_Action item_
Go through the records and extract every line with the word "output".

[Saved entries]

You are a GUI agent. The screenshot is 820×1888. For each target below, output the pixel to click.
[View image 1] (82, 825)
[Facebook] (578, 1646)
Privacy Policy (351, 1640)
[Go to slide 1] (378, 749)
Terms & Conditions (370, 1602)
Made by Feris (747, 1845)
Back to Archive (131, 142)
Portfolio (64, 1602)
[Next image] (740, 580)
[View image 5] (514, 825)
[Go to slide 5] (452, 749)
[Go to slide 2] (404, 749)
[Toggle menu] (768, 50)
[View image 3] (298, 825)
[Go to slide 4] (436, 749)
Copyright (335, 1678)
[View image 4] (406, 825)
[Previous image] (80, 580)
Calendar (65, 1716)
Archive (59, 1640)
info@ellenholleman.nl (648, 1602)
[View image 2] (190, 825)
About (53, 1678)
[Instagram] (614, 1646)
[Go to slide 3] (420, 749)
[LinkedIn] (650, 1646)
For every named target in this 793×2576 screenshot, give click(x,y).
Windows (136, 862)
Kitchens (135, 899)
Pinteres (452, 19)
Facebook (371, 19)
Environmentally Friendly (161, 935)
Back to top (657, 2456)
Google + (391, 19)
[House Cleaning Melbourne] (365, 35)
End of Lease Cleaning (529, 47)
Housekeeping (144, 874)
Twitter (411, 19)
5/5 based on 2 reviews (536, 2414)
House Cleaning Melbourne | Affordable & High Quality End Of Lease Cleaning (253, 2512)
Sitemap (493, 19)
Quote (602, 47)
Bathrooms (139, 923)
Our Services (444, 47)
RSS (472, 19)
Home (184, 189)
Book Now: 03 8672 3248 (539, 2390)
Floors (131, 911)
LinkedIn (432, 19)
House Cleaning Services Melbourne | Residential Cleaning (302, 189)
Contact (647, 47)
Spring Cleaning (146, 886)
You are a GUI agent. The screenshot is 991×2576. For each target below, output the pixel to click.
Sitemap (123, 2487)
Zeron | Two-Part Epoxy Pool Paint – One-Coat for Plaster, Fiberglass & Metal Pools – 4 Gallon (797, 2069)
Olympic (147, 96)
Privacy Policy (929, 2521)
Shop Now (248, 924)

_Task answer_
You are a GUI agent. The screenshot is 820×1888. For each target below, output the pixel to click.
You are a GUI agent. The screenshot is 991×2576. For each target below, output the pixel to click.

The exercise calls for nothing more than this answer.